I took this photo with my Polaroid Land Camera...on the beach. How do people get good beach photos with film cameras? Or with any camera, for that matter? I saw a few people with DSLR's and iPhones, and I thought they were crazy. Anyway, after cleaning a startling amount of sand out of my camera, I realized that it's a hassle to take photos. Would it be better to just leave the camera at home? (I don't think I could, honestly.) But sometimes I'd like to put it away for a while. Just experience life as much as possible, without trying to "capture" it. It's an illusion, anyway. Do we owe it to our children to provide visual evidence of their childhoods? Or do we water down our actual memories by taking so many photos, which in turn tend to modify the original experience?
All I know for sure is that my photos rarely reflect the reality of the moment. (I know, Ducky, no photo is reality...) But I tend to crop out a lot of visual noise, creating a MUCH calmer vision. I think I do this to create what I want to see. Kristopher Matheson and I had a discussion about this once, and I'm still not sure if I understand it all. Maybe our intentions vary, and maybe we won't fully realize those intentions until much later.
Anyway, the above photo is fairly close to what I was seeing. I have a mild obsession with horizons, and I think I could spend the better part of a week photographing the ocean. It's very soothing to me.
Comments
--- Garry Winogrand
Sometime it helps to narrow your horizon.

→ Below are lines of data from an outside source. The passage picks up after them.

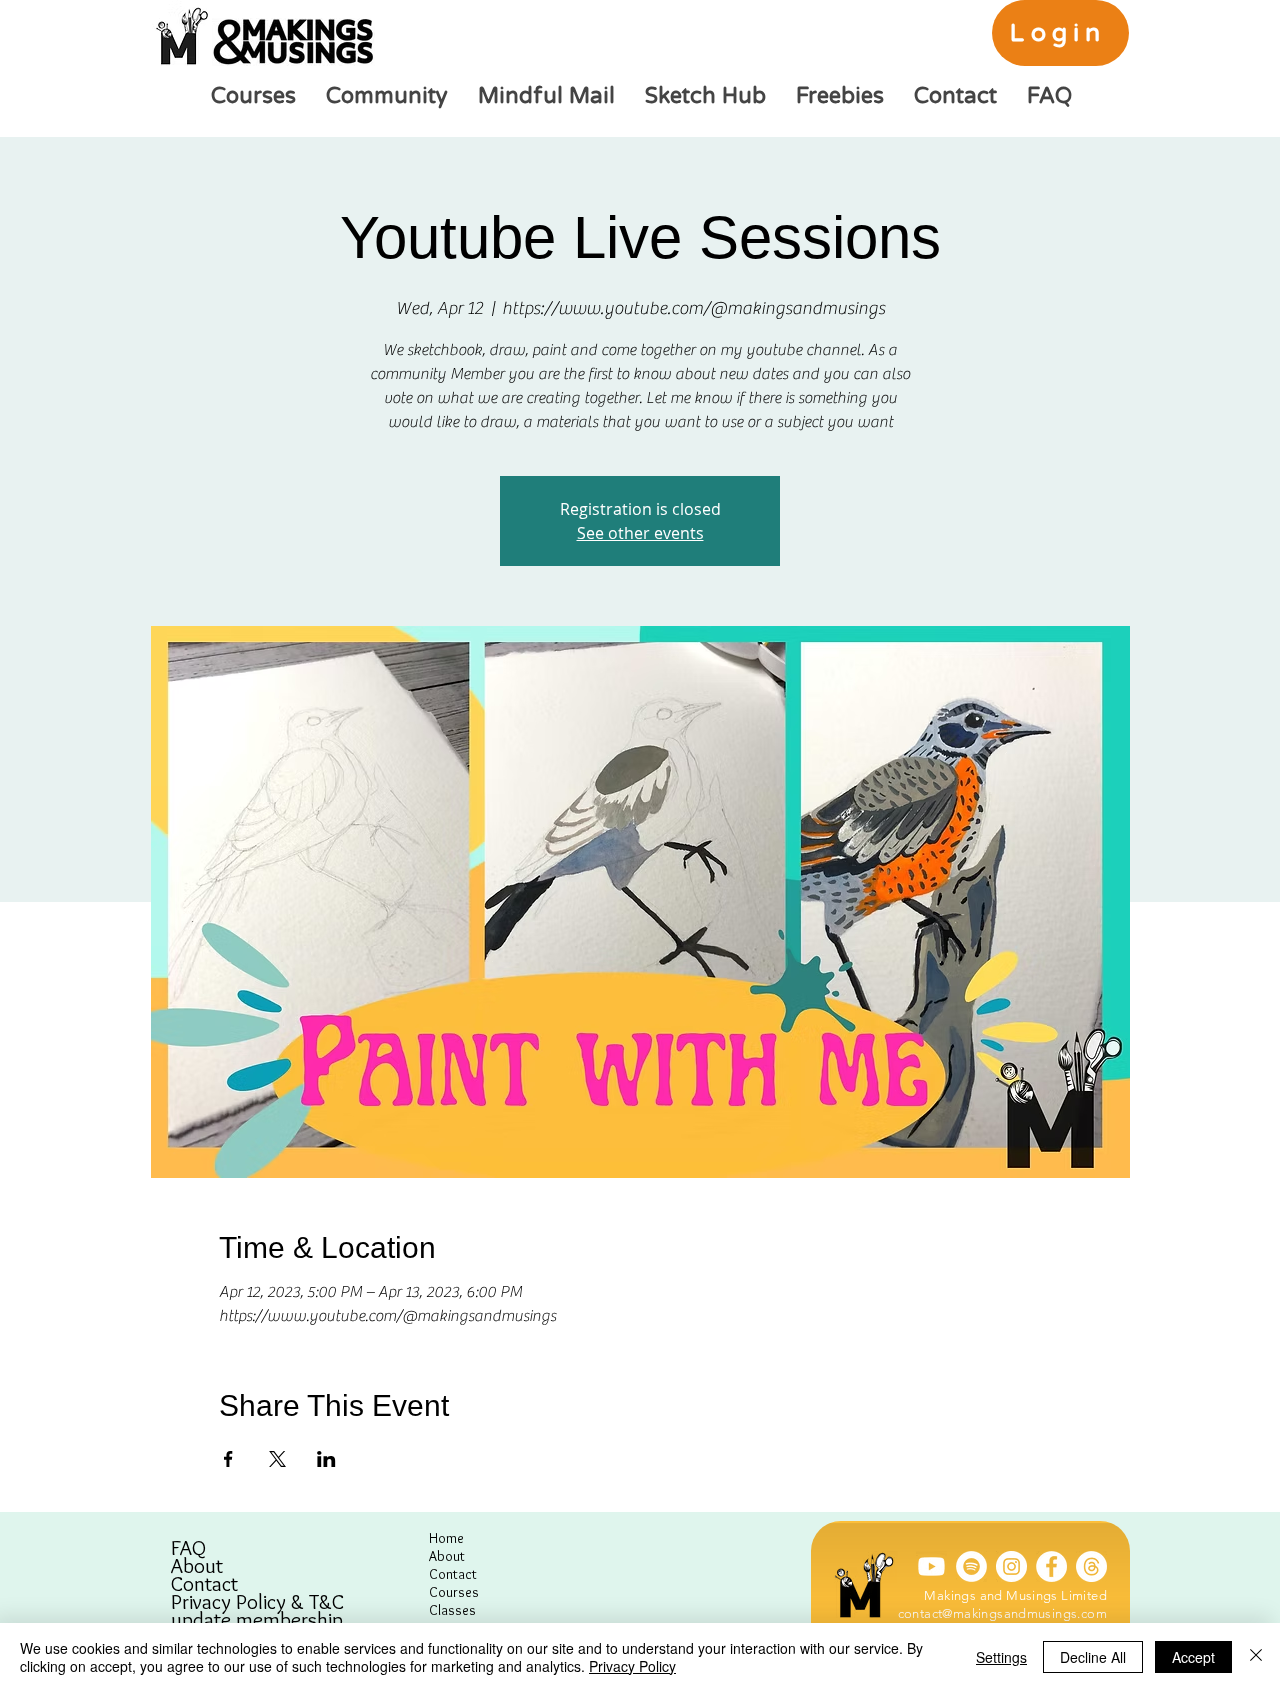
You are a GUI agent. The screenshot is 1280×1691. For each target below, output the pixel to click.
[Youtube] (931, 1566)
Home (446, 1538)
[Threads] (1091, 1566)
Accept (1193, 1657)
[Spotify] (971, 1566)
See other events (640, 533)
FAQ (188, 1548)
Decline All (1093, 1657)
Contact (204, 1584)
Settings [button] (1001, 1657)
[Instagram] (1011, 1566)
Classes (452, 1610)
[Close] (1256, 1657)
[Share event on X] (277, 1459)
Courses (454, 1592)
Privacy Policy (632, 1666)
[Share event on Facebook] (228, 1459)
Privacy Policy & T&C (257, 1602)
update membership (257, 1620)
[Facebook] (1051, 1566)
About (197, 1566)
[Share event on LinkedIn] (326, 1459)
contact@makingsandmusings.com (1002, 1613)
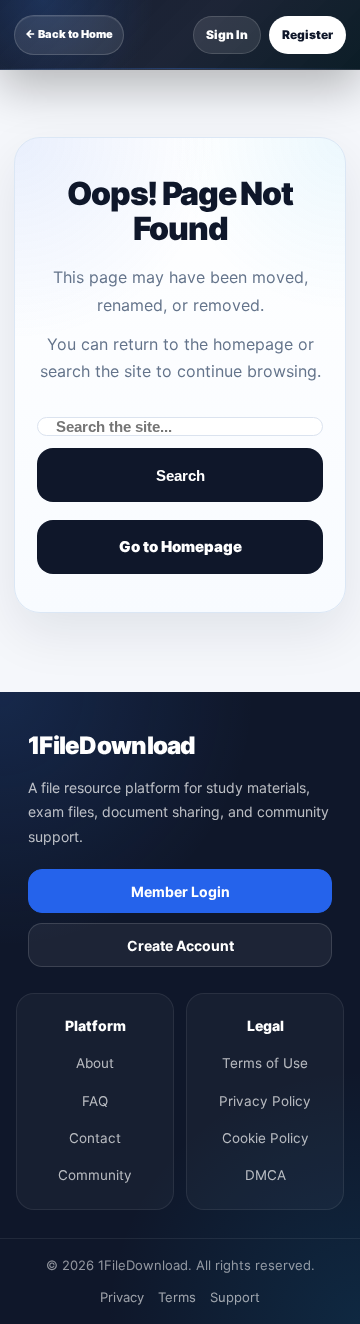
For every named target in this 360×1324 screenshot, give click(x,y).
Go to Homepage (180, 546)
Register (307, 34)
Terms (177, 1297)
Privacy (122, 1297)
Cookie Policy (265, 1138)
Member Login (180, 891)
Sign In (227, 34)
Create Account (180, 945)
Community (95, 1175)
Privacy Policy (265, 1101)
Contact (95, 1138)
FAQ (95, 1101)
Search (180, 475)
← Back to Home (69, 34)
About (95, 1063)
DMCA (265, 1175)
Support (235, 1297)
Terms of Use (265, 1063)
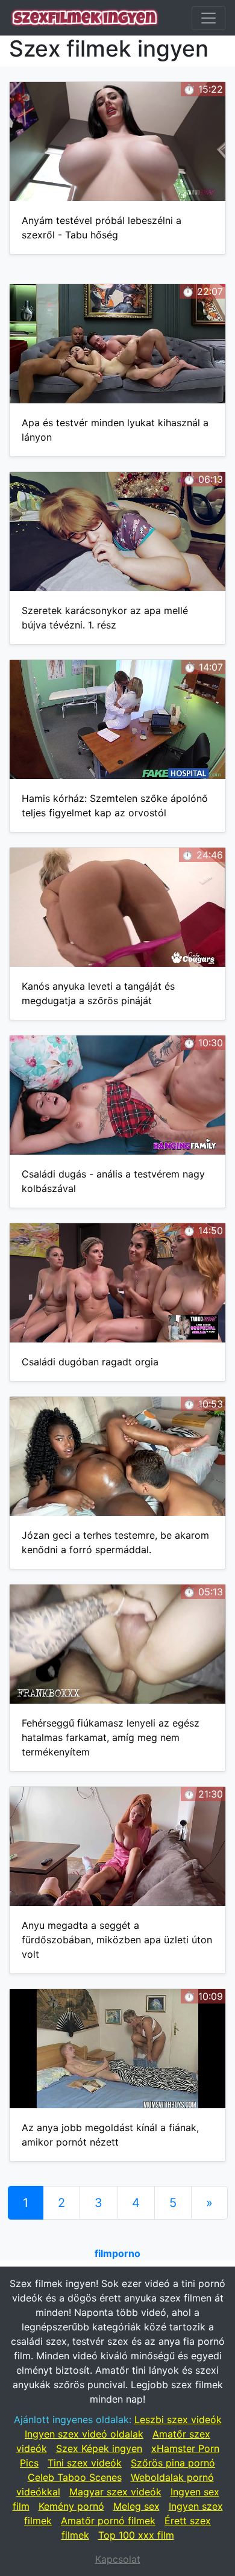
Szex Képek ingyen (99, 2448)
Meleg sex (136, 2506)
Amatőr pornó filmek (108, 2521)
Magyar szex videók (115, 2492)
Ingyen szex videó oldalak (84, 2434)
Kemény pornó (71, 2506)
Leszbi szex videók (178, 2419)
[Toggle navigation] (208, 18)
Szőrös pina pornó (173, 2463)
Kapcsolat (117, 2559)
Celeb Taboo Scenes (75, 2477)
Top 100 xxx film (136, 2535)
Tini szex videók (85, 2463)
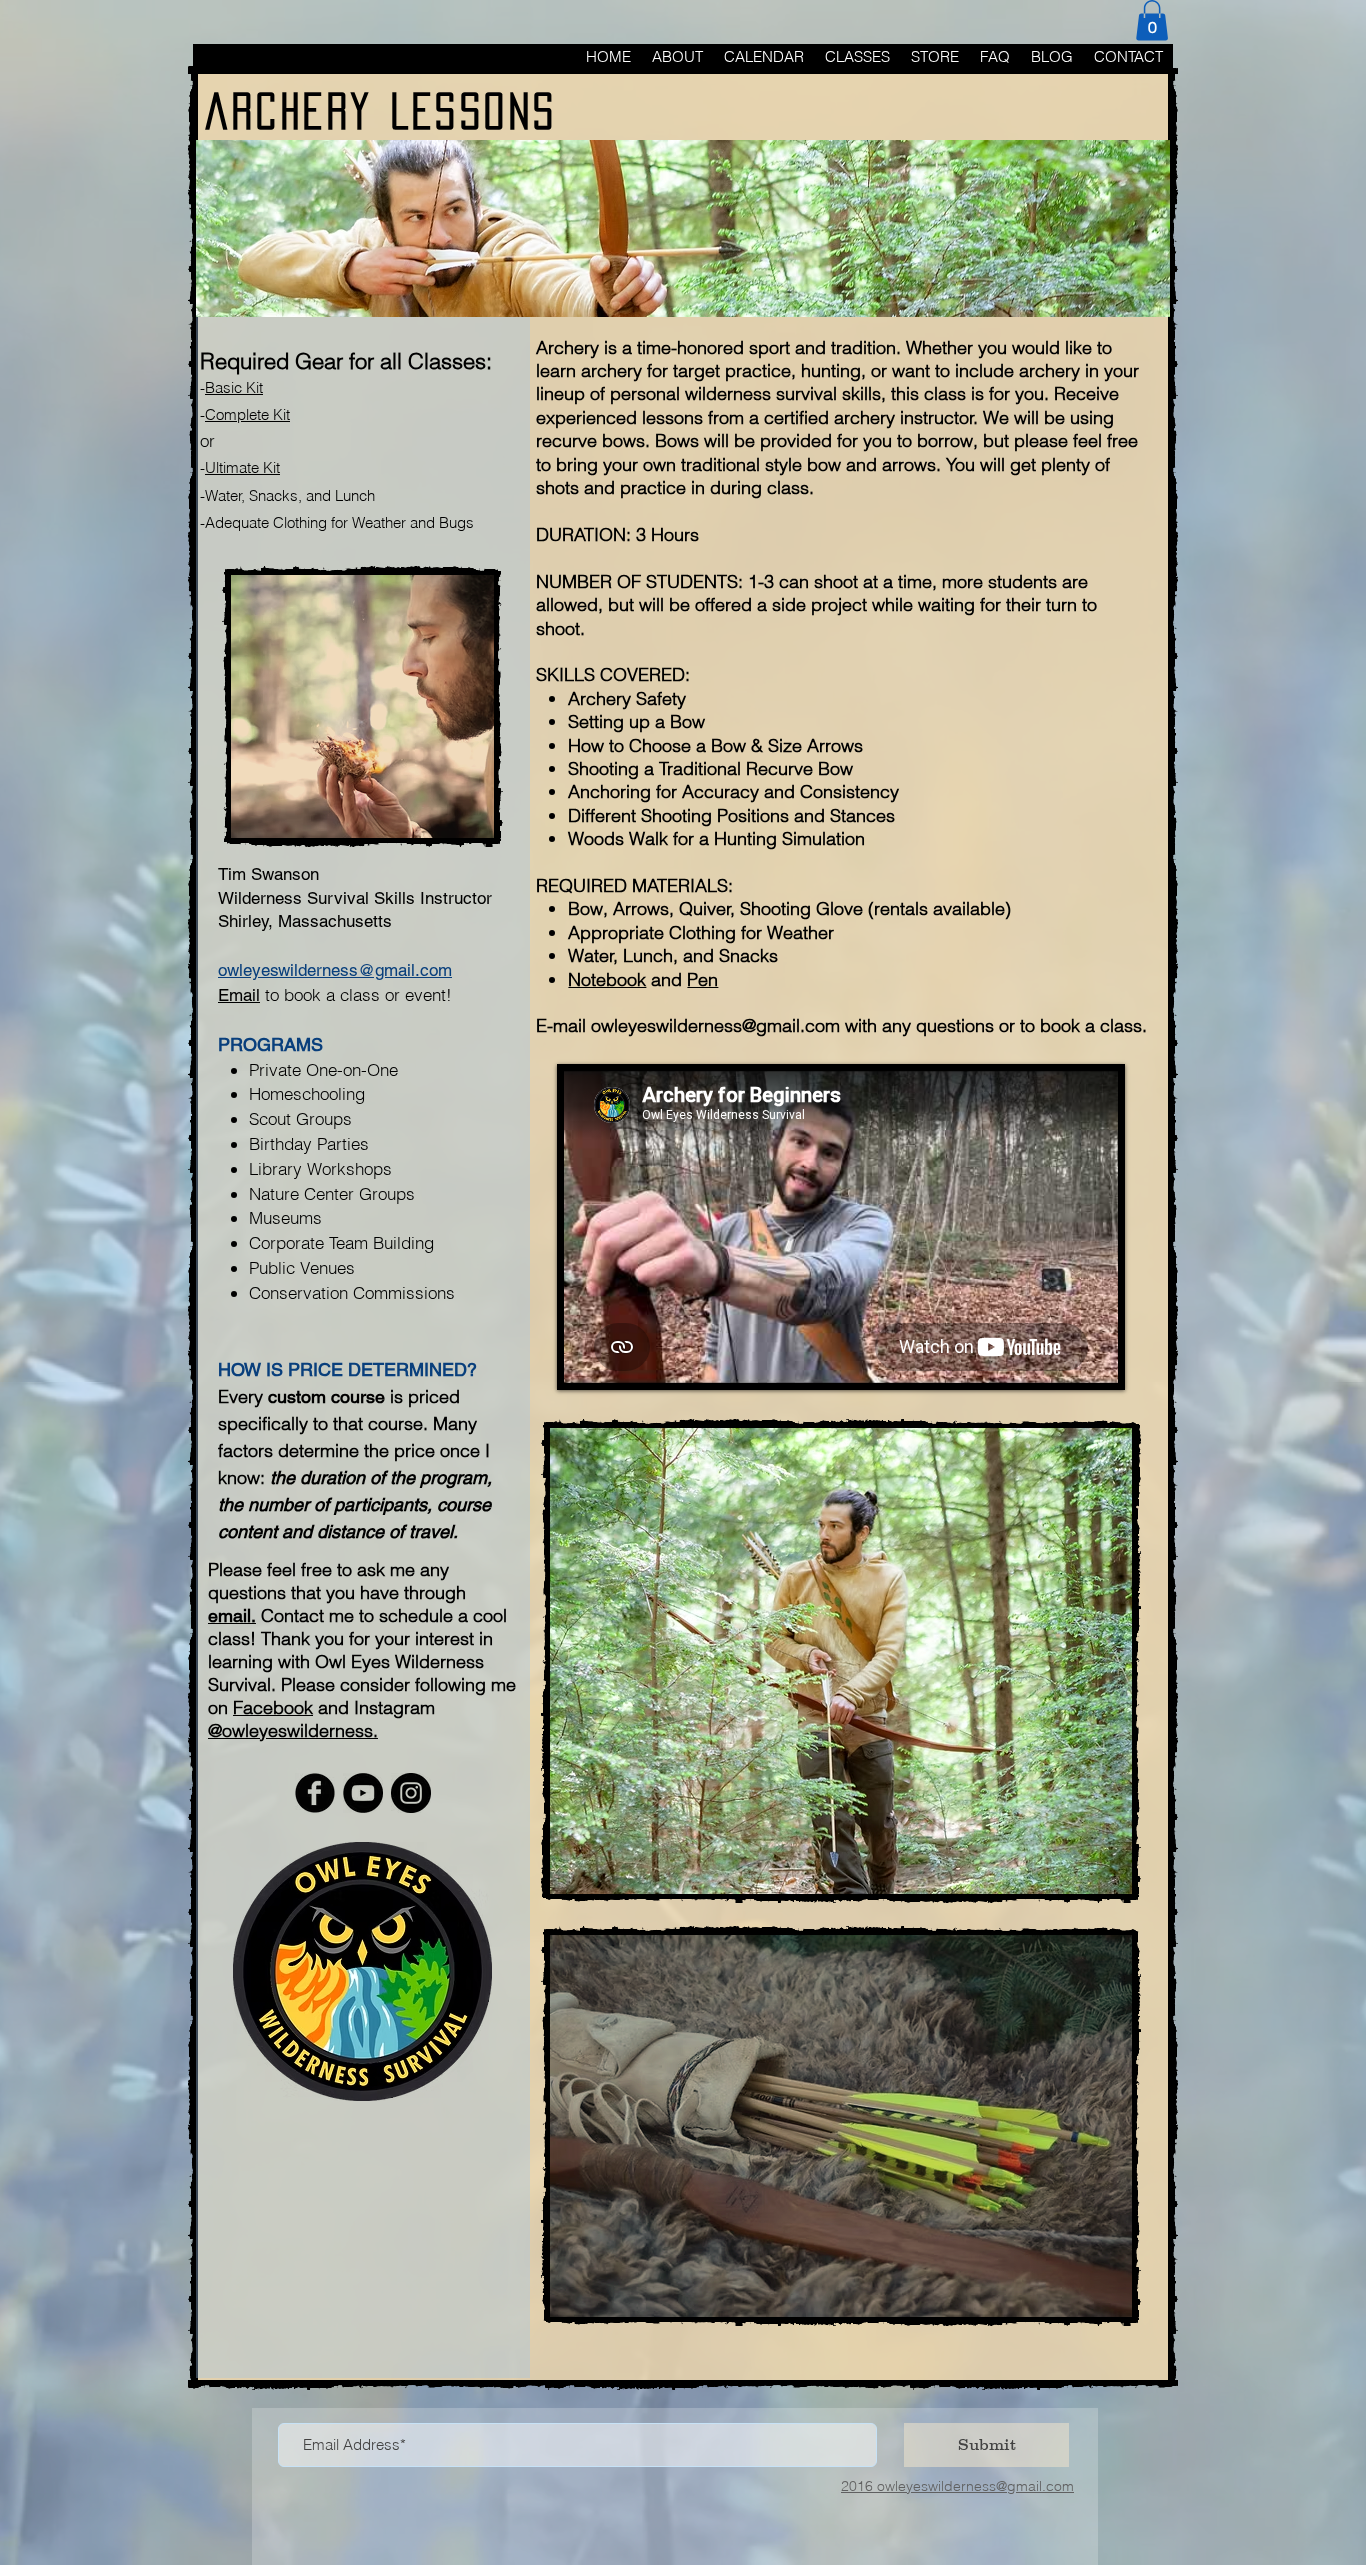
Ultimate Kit (242, 467)
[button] (1152, 20)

Nietzsche, "The Gay Science" (124): In the Horizon of the Infinite. We have left the land and have gone aboard ship! We have broken down the bridge behind us - nay, more, the land behind us! Well, little ship! look out! Beside thee is the ocean; it is true it does not always roar, and sometimes it spreads out like silk and gold and a gentle reverie. But times will come when thou wilt feel that it is infinite, and that there is nothing more frightful than infinity. Oh, the poor bird that felt itself free, and now strikes against the walls of this cage! Alas, if homesickness for the land should attack thee, as if there had been more freedom there - and there is no "land" any longer!